Similarly, in BBB ECs, autophagy promotes the clearance of bacterial GBS. In this case, however, TLR involvement is implied as GBS is recognized by TLR2, and TLR2 deficiency exacerbates GBS infection [75, 7677]. Autophagy in BBB ECs increases after GBS infection [78]. Administration of live, but not heat‐inactivated GBS to cultured BBB ECs increases autophagic flux characterized by LC3‐I to LC3‐II conversion and enhanced SQSTM1/p62 turnover. Treatment of BBB ECs with rapamycin results in less bacterial accrual within the cell. Treatment of cells with bafilomycin predictably results in autophagosome accumulation and reduced bacterial clearance. Similar effects were not observed with inactivation of more proximal signaling molecules in the autophagic pathway, which suggests that the machinery required to deliver autophagosome contents to lysosomes are critical to bacterial clearance [78].

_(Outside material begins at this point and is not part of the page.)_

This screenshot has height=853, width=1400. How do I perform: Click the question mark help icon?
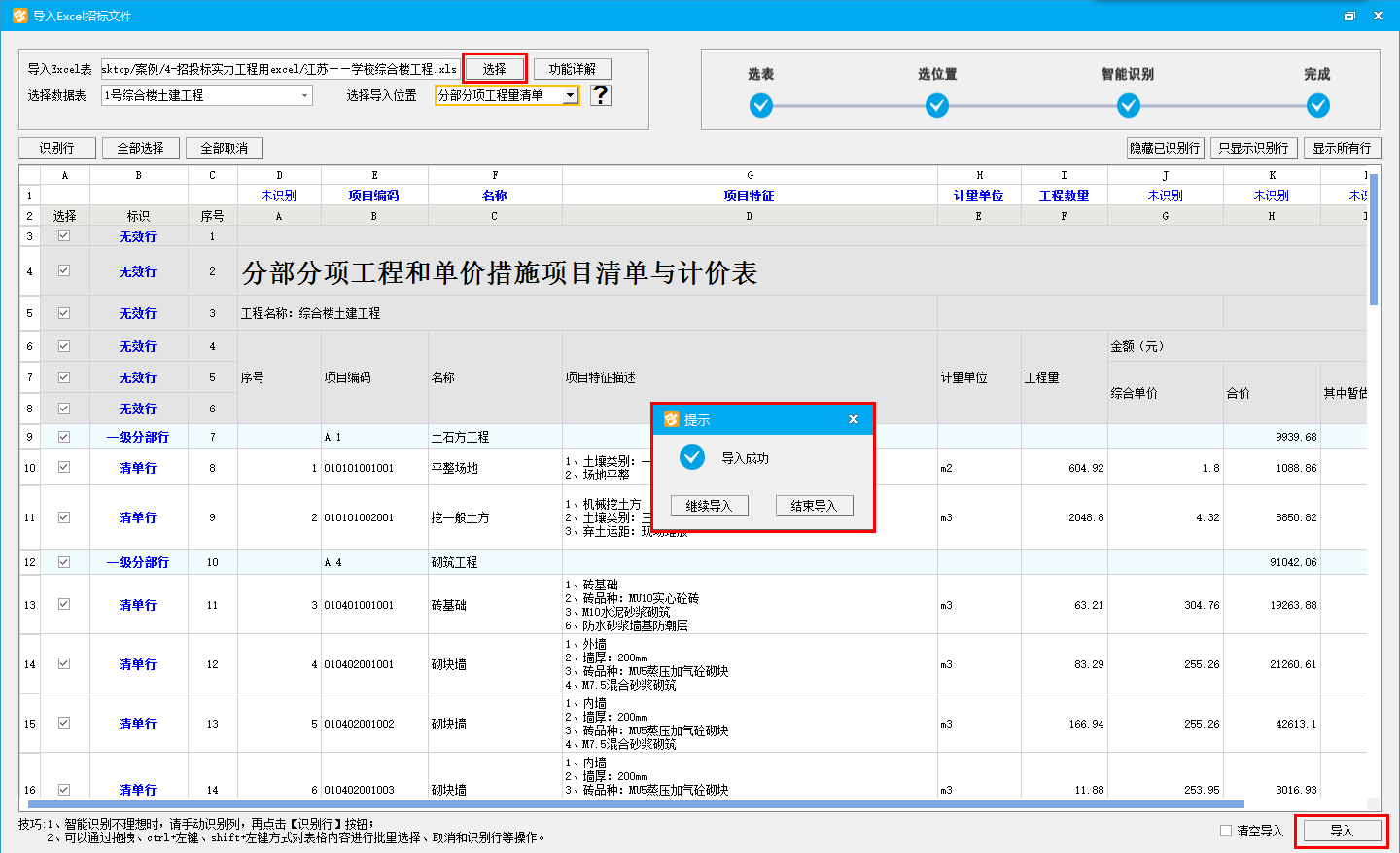coord(601,94)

Autophagic pathways can also be usurped by invading pathogens to facilitate infectivity and vascular spread, which is reflected in the infectious etiology of γ herpes virus 68 (an EBV homolog and γ herpes virus) [79]. In a murine model of EBV infection, the survival of viral particles depends on autophagy to promote persistence within the cell. Specifically, ECs that are infected with this virus undergo significant increases in autophagy, which promotes the survival of the cell and perpetuation of the virus. Knockdown of autophagy genes abrogates EC survival but also limits the viral reservoir [79].

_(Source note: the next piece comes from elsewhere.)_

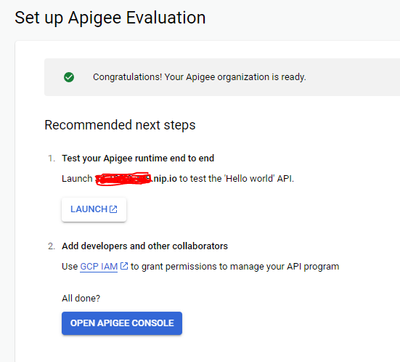Click the green success checkmark icon

(x=69, y=77)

Autophagy, inflammation, and HMGB1

TLRs promote the initiation of inflammation from both exogenous and endogenous damage‐associated proteins, including HMGB1, which has been a focus of many of our own studies. HMGB1—a ubiquitously expressed nuclear protein—has prominent proinflammatory effects when translocated, secreted, or passively released into the systemic circulation. Locally, HMGB1 can also be proregenerative and proangiogenic, recruiting tissue repair cells, including ECs, muscle stem cells, and mesangioblasts to areas of damage [80, 81, 82, 83, 84, 85, 86, 87, 88, 89, 9091]. We have shown that ECs release HMGB1 when exposed to hypoxia and can also proliferate in response to HMGB1 [92]. In certain cell types, HMGB1 can sustain autophagy by displacing BCL2 from beclin‐1 and can be released from epithelial cells via pathways that are modified by autophagic signaling [93]. We determined that disulfide bonds in the vicinal cysteines at C23 and C45 promote the translocation of HMGB1 out of the nucleus, which increases its binding to cytoplasmic beclin‐1 and the concomitant dissociation of beclin‐1 from BCL2 [93, 94].

In Mϕs, autophagy can promote HMGB1 release via its interaction with intracellular inflammatory pathways. Autophagy intersects with the inflammasome, an oligomer of cytosolic PRR that induces the secretion of IL‐1β and IL‐18 after activation of caspase‐1. Specifically, NLRs, such as NLRP‐3, are cytosolic PRRs that assemble to form the inflammasome complex. Multimeric NLRs bind procaspase‐1 with or without the adaptor signaling caspase recruitment domain. This complex then initiates cleavage of the zymogen procaspase‐1 to activated caspase‐1 subunits, which, in turn, cleaves pro–IL‐1β to create an active form suitable for secretion [95, 96]. In mice, caspase‐1 and caspase‐11 are proinflammatory caspases, differing from caspase‐3 and caspase‐9, which promote apoptosis [97]. IL‐18 and HMGB1 can be secreted by inflammasome activation in Mϕs in pathways that intersect with autophagy [98, 99].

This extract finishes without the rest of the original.